--- START ---

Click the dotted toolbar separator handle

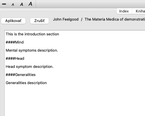point(36,4)
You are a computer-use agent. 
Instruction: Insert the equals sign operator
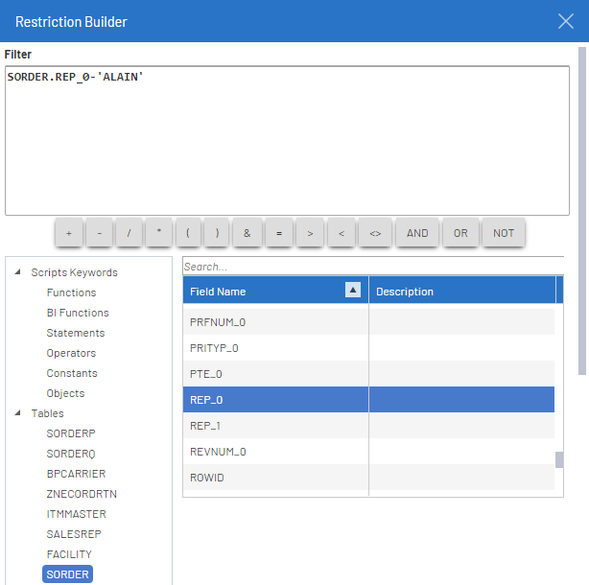pos(278,233)
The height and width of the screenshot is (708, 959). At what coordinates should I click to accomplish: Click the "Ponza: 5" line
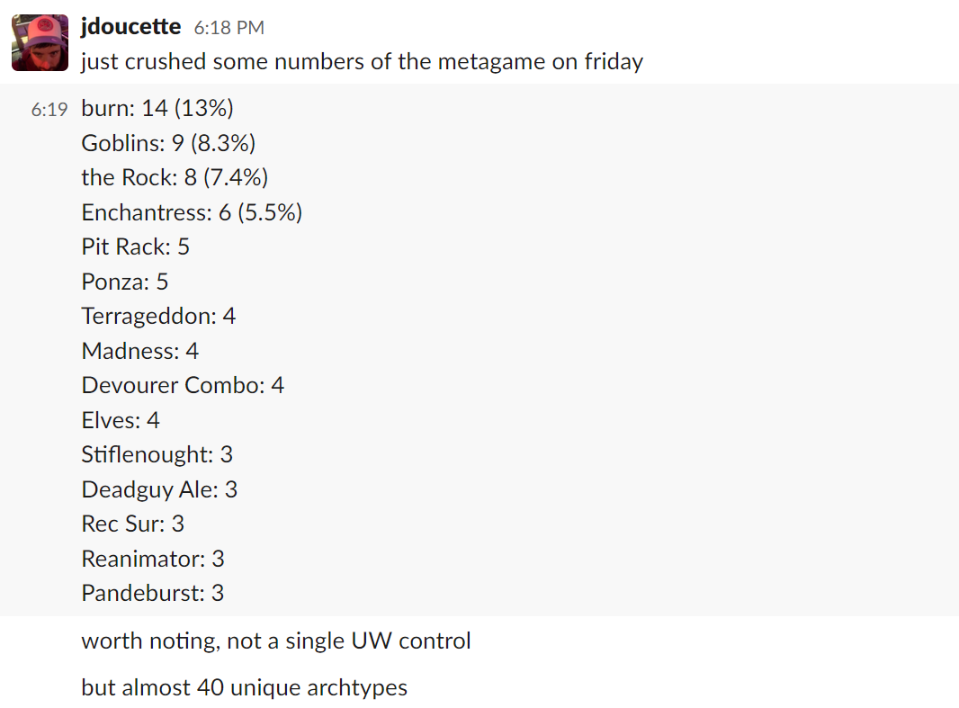click(124, 282)
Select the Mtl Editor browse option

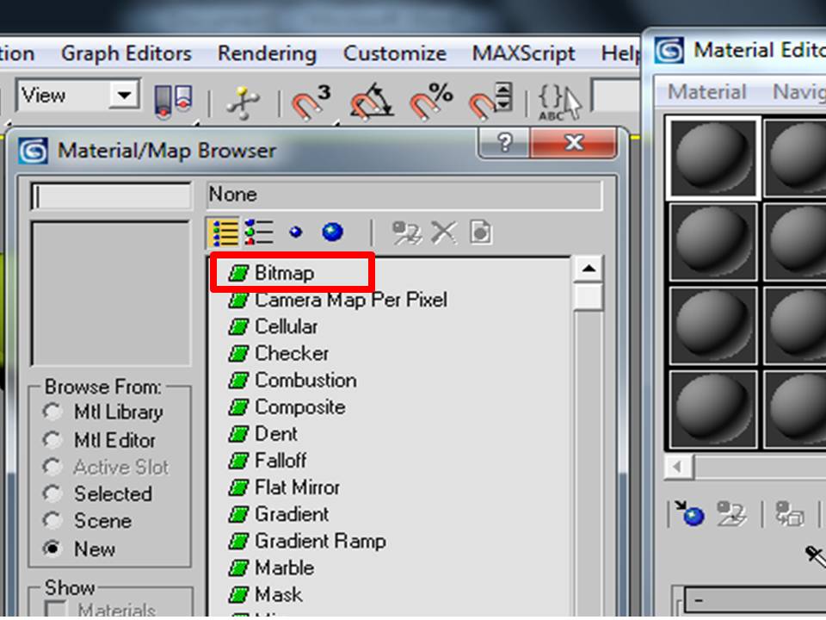pyautogui.click(x=52, y=440)
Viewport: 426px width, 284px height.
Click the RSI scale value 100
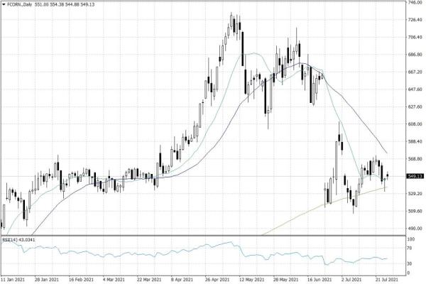point(411,240)
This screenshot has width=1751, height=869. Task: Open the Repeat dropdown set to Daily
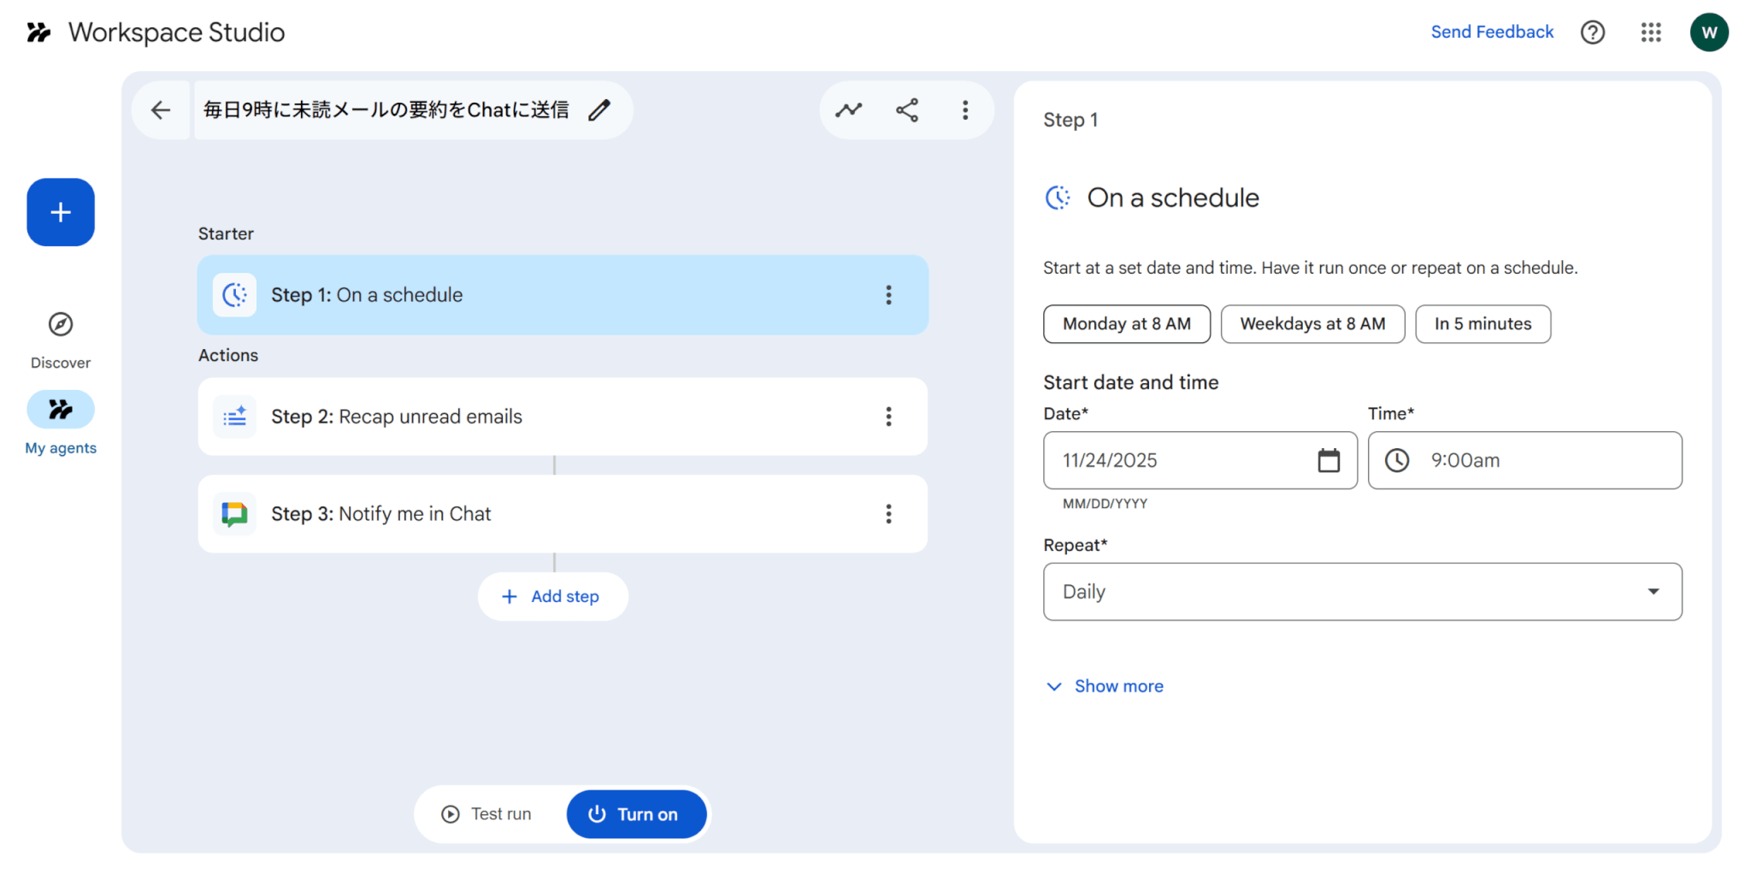coord(1362,592)
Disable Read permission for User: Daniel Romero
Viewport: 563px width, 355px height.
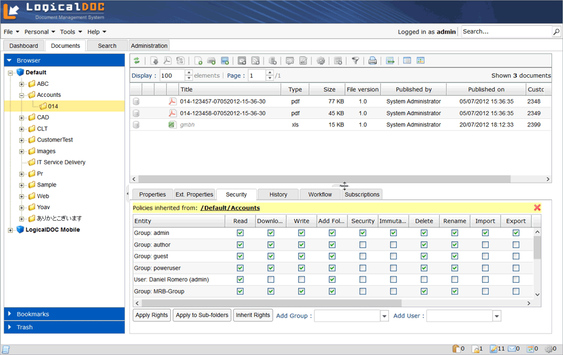(240, 280)
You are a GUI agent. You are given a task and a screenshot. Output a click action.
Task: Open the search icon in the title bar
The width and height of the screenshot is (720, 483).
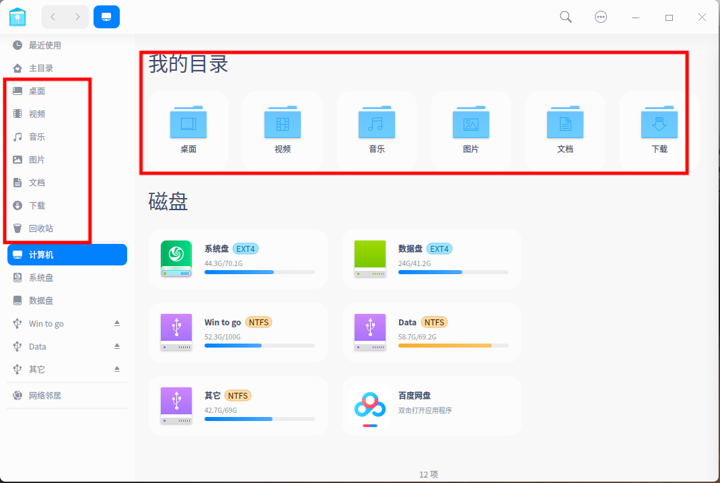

--- END ---

(EXERCISE) Leave out every picture, and write out exactly the lines from the one with "Viewport: 563px width, 355px height." through the end of the records above, both ends included.

(ANSWER)
Viewport: 563px width, 355px height.
(240, 280)
You are a GUI agent. You are given a task and a screenshot. Output a click action.
Task: Open the search icon in the title bar
The width and height of the screenshot is (720, 483).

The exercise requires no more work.